A cheerful girl holds a flag during a lively outdoor protest, celebrating cultural identity.

I asked myself if I was truly outraged — or just optimized.

Scroll. Like. Repost. Get outraged. But have you ever asked yourself if that outrage is really yours? Or if it was handed to you, pre-packaged, ready to go?

The article from Follow The Algorithm cracked something I thought was solid. It talks about Palestine, yes — but not the geopolitical one, rather the Palestine that floods our feeds: protests, carousels, drone footage with a sad piano soundtrack. A Palestine that’s become content. Symbol. Brand.

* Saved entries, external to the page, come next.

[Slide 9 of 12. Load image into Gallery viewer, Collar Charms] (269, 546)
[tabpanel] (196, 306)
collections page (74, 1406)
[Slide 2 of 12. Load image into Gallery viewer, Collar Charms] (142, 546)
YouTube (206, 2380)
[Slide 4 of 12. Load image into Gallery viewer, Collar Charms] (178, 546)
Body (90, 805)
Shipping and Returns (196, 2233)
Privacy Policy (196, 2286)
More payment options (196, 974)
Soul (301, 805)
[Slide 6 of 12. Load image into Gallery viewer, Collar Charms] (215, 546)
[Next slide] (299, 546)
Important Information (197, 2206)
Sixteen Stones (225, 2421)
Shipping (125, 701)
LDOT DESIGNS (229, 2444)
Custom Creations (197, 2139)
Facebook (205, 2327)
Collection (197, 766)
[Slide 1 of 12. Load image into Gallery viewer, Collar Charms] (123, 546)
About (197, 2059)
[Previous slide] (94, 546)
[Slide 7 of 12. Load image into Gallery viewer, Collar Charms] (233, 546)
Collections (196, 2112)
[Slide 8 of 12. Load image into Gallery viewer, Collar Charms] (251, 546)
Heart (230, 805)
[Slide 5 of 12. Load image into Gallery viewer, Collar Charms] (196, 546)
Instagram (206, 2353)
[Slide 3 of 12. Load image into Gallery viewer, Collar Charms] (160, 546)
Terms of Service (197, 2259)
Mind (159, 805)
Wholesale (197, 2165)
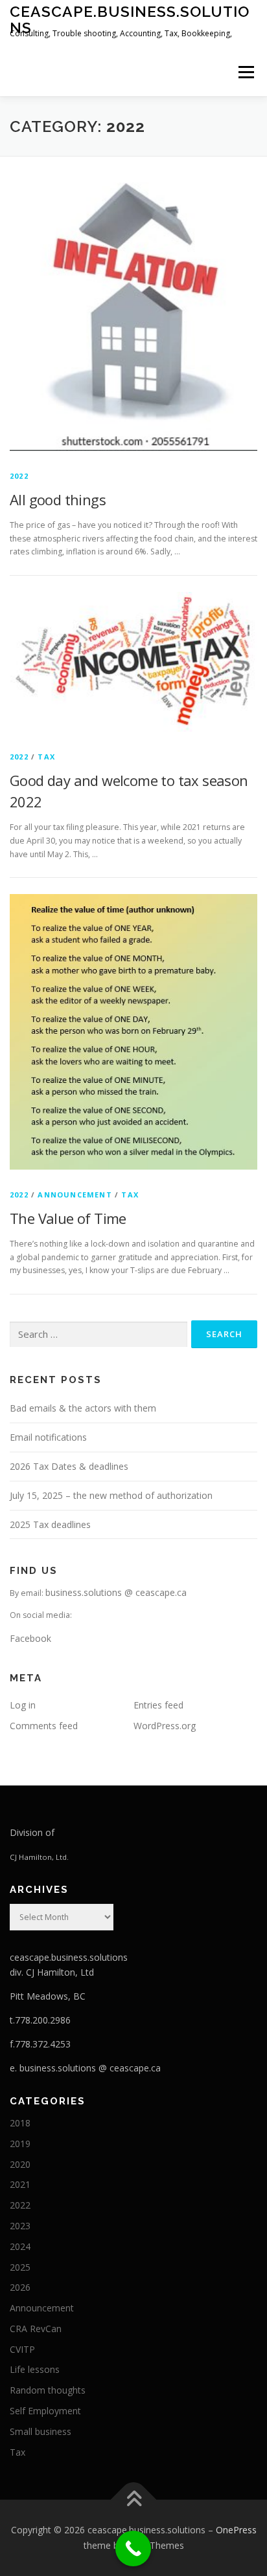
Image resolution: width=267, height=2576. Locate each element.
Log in (23, 1705)
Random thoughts (48, 2390)
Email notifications (48, 1437)
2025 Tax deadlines (50, 1524)
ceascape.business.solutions (130, 19)
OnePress (236, 2530)
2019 (20, 2143)
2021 (20, 2184)
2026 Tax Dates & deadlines (69, 1466)
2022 (19, 476)
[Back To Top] (134, 2500)
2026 (20, 2287)
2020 (20, 2164)
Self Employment (45, 2411)
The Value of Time (68, 1218)
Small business (40, 2431)
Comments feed (44, 1725)
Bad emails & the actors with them (83, 1408)
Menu (245, 72)
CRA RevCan (36, 2328)
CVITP (22, 2349)
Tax (46, 756)
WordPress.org (165, 1725)
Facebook (30, 1638)
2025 (20, 2267)
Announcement (74, 1194)
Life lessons (35, 2369)
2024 (20, 2246)
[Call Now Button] (133, 2548)
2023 (20, 2226)
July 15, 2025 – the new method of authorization (111, 1495)
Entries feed (158, 1705)
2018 (20, 2123)
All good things (58, 499)
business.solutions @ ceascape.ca (116, 1592)
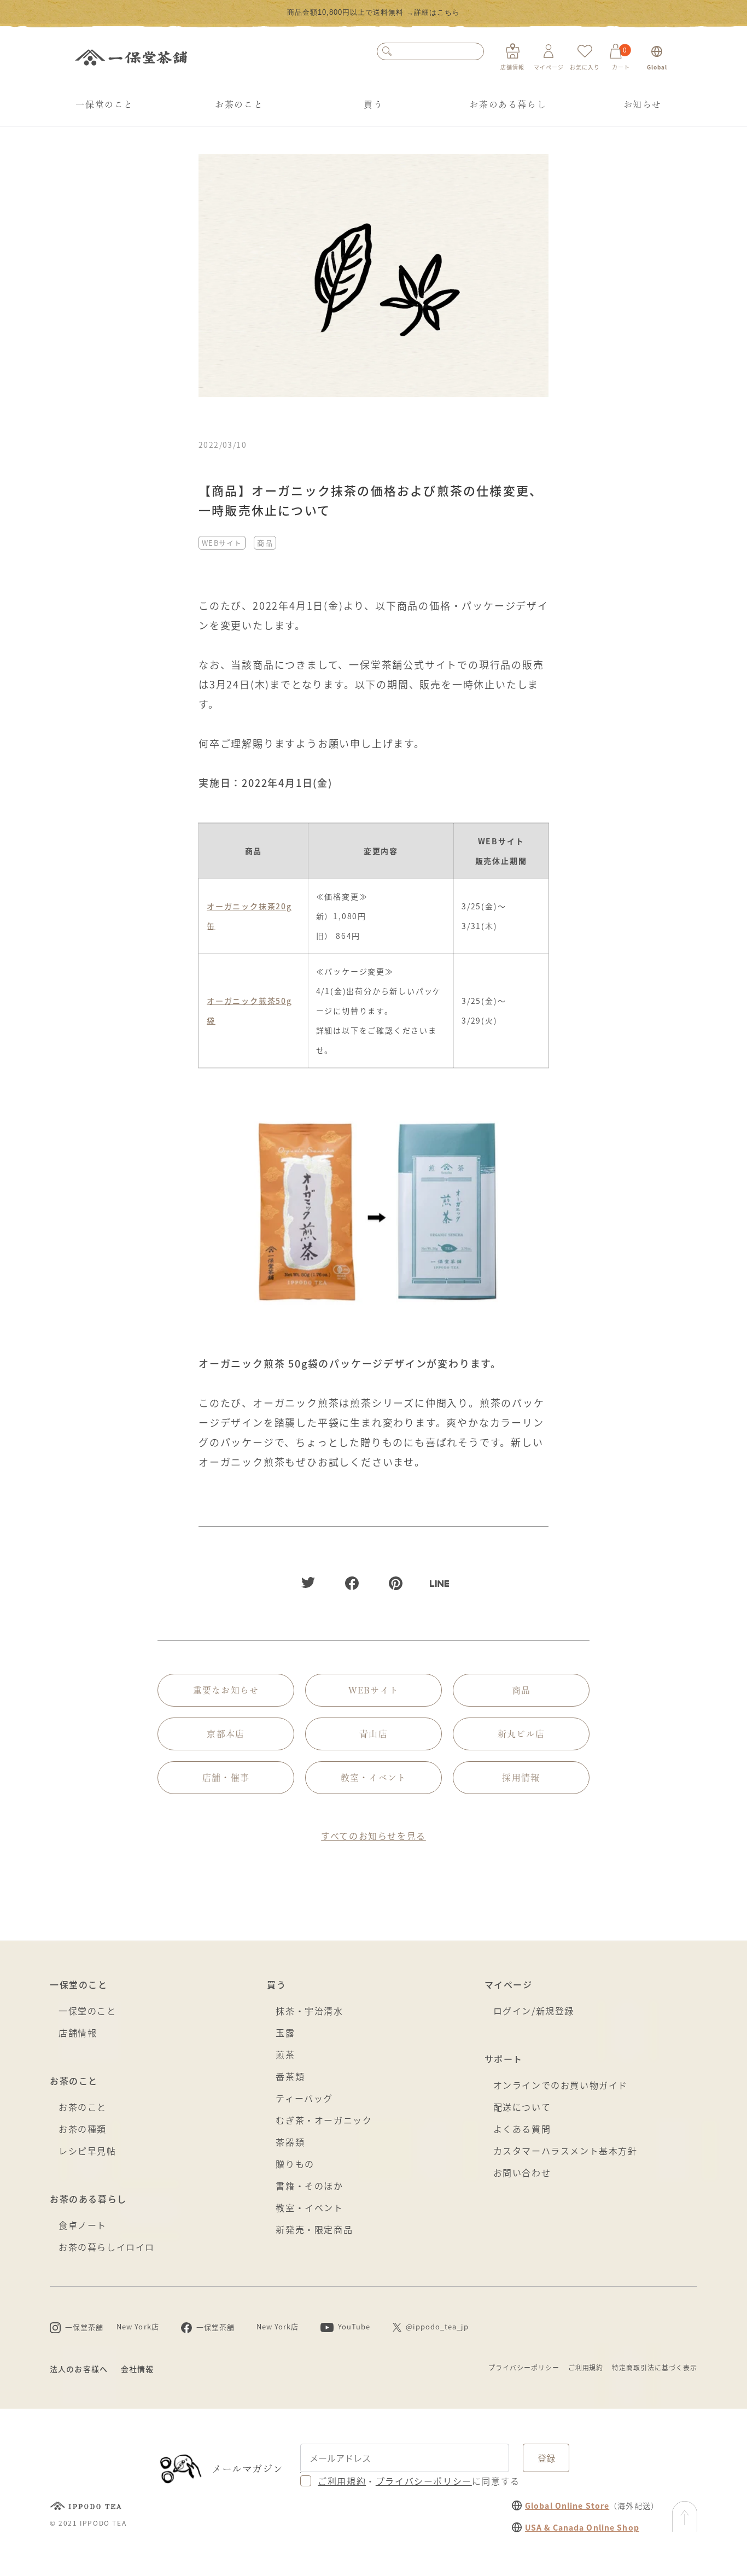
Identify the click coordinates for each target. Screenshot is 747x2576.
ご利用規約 (586, 2367)
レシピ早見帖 (87, 2150)
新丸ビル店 (521, 1734)
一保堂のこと (104, 104)
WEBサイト (222, 543)
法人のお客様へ (79, 2368)
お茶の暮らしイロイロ (107, 2246)
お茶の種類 (83, 2128)
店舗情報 (78, 2032)
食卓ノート (83, 2225)
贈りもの (295, 2163)
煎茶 (285, 2054)
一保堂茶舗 (131, 57)
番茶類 (290, 2076)
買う (373, 104)
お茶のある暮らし (507, 104)
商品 (265, 543)
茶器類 (290, 2141)
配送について (522, 2106)
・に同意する (419, 2480)
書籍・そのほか (309, 2185)
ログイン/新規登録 (533, 2010)
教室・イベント (374, 1777)
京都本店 (225, 1734)
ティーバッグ (304, 2098)
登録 (546, 2457)
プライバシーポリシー (523, 2367)
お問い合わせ (522, 2172)
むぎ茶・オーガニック (324, 2120)
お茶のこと (239, 104)
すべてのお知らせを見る (373, 1835)
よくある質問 (522, 2128)
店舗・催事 (225, 1777)
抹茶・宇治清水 (309, 2010)
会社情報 (137, 2368)
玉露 (285, 2032)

And while I scrolled, it hit me: It wasn’t the tragedy shaking me — it was the performance. And I was right there in it, part of a global emotional choreography dressed up as consciousness.

“Do you actually know why you care?”
“Is your anger a choice or a reflex?”
“Are you acting out of awareness or out of algorithm?”

That’s when it clicks: the fight is real — but the way we live it is compromised.

We exist in a world where every emotion risks being UX-driven, optimized for engagement, tailor-made for reels and stories. Our political identities have become an extension of our online avatars. A temporary skin. A badge. A vibe.

We’re handed a role to perform outrage. But who wrote the script? How many of our stances are truly thought out, processed, fought for? And how many are just emotional shortcuts in a timeline?

This isn’t a criticism of the Palestinian cause — that would be way too easy. It’s a criticism of the automated way we adopt causes. More aesthetic than ethical. A ready-to-wear kind of activism.

In a world addicted to immediacy, slowing down to doubt is already a revolution. Even doubting yourself. Especially yourself.

Because if your mind is the battlefield, the algorithm has already launched the attack.

Here’s the link that shattered the mirror:
https://followthealgorithm.com/were-all-pro-palestine-but-who-decided-for-us/

I’m not saying “delete the post” or “don’t share anymore.”
I’m saying: slow down. Think. Ask yourself.
Real outrage starts within — not with a click.